Strasbourg a adopté lundi 23 juin un jumelage avec le camp de réfugiés palestinien d’Aïda, en Cisjordanie, alors que dans le même temps la capitale alsacienne a suspendu son jumelage avec la ville israélienne de Ramat Gan, au grand dam de l’opposition et des organisations juives locales.
Au terme d’un débat tendu, le conseil municipal a adopté le principe du jumelage avec le camp proche de Bethléem par 49 voix contre 10 et cinq abstentions. Le vote comprenait également un partenariat avec la ville de Bethléem, sous l’égide du ministère français des affaires étrangères, ainsi que le déblocage d’une aide humanitaire d’urgence à Gaza.

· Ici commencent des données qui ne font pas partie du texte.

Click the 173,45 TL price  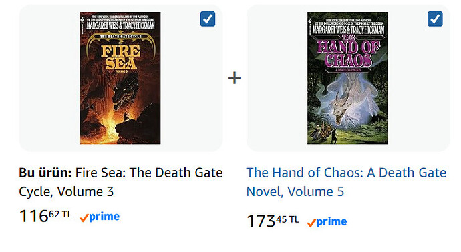tap(273, 221)
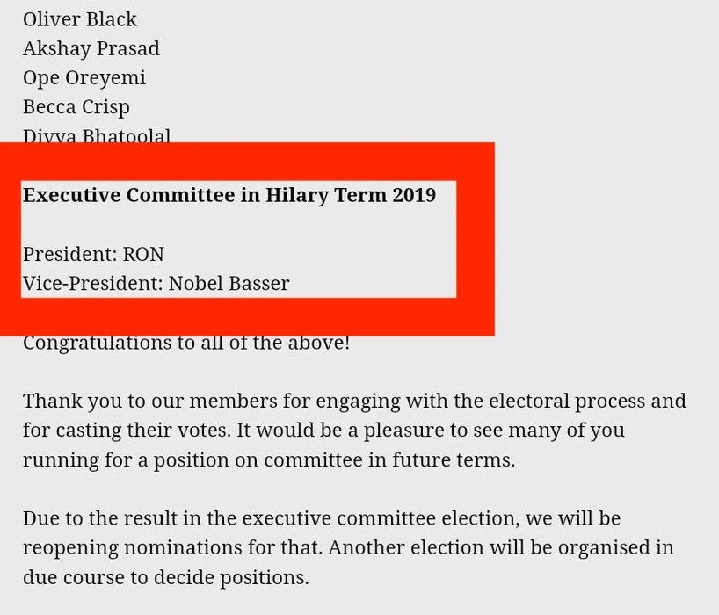The height and width of the screenshot is (615, 719).
Task: Click the Thank you to our members paragraph
Action: pos(354,430)

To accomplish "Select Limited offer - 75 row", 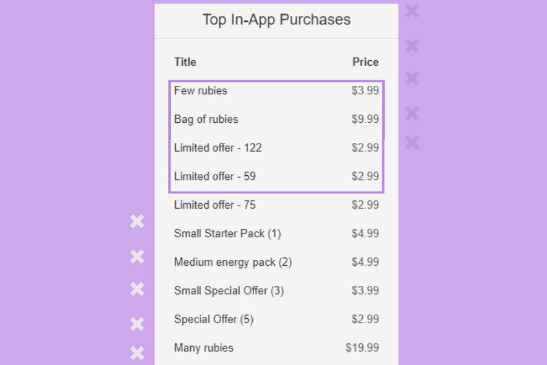I will (x=215, y=205).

Ces deux propositions ont été adoptées à l’unanimité.
« La concrétisation d’un jumelage avec le camp d’Aïda, c’est un geste symbolique qui permet de construire des ponts avec le peuple palestinien dans la perspective de la création d’un Etat de Palestine aux côtés d’Israël », a souligné la maire écologiste de Strasbourg, Jeanne Barseghian.
Celle-ci a précisé que ce jumelage était « destiné à la jeunesse » : l’élue envisage des coopérations dans les domaines artistique, de la culture, dans le sport et voudrait également « travailler sur le droit des femmes ainsi que sur le numérique ».